-- Material shown follows --

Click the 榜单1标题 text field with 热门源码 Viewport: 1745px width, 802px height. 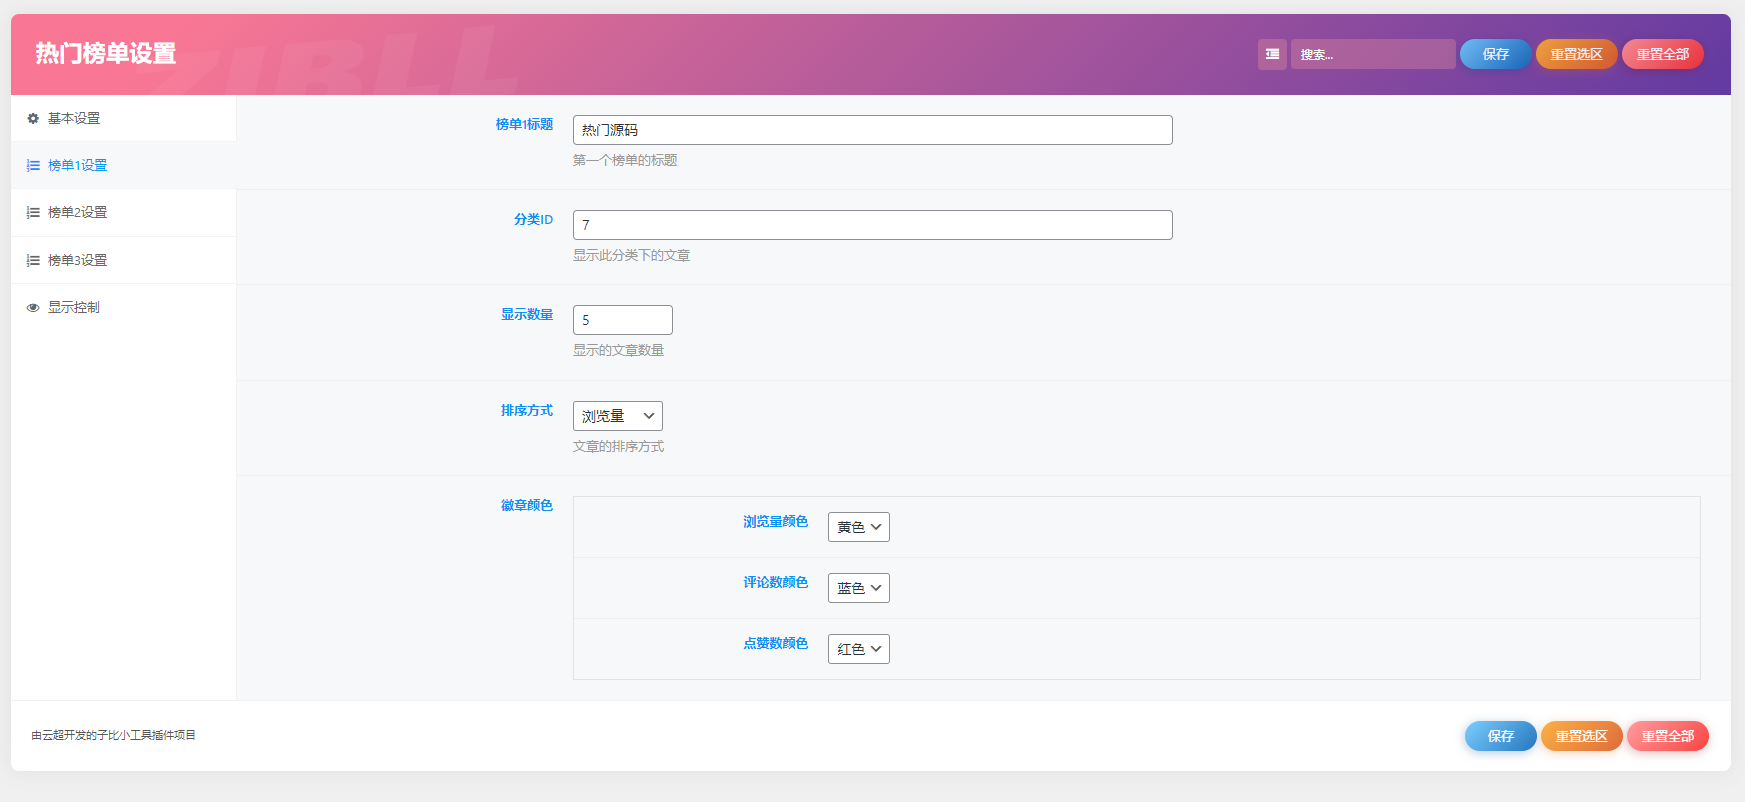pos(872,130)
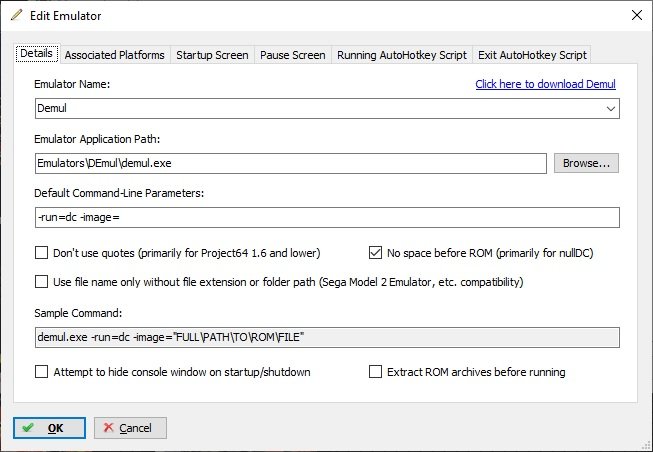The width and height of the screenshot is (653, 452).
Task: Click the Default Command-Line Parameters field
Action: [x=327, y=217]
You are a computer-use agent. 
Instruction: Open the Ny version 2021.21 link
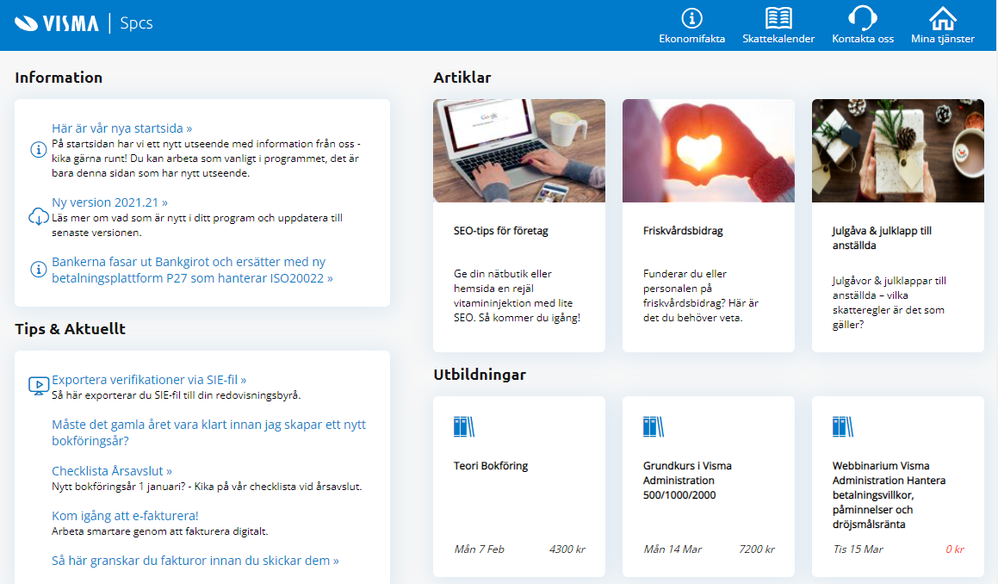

-- Material shown concluded --
-- Material shown follows --

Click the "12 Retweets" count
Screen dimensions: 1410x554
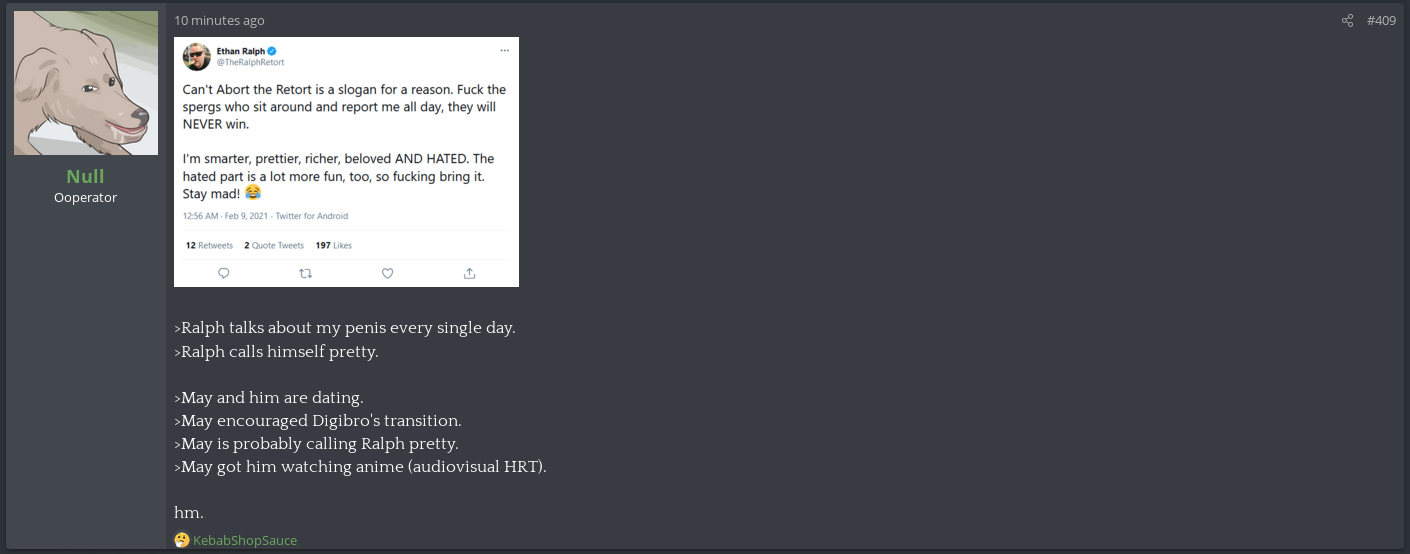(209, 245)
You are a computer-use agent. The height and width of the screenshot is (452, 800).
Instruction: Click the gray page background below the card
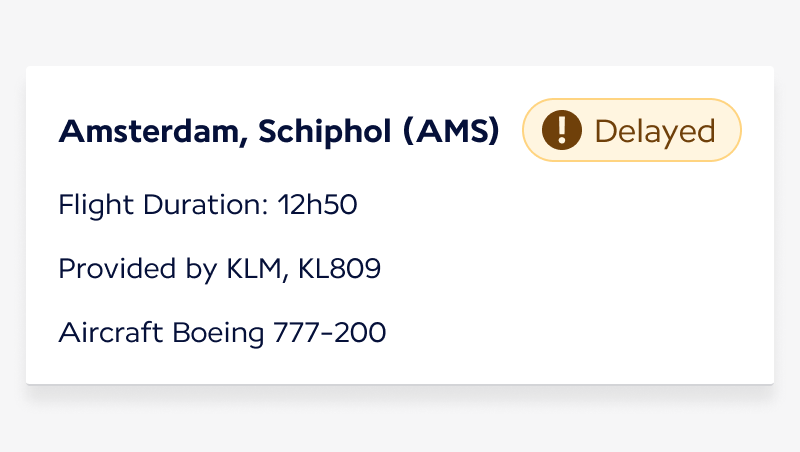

-- Material shown concluded --

== Task brief ==
Extract from the data every line where "agent" shows up.

== Exercise output ==
You are a computer-use agent. 
You are a computer-use agent. The height and width of the screenshot is (452, 800).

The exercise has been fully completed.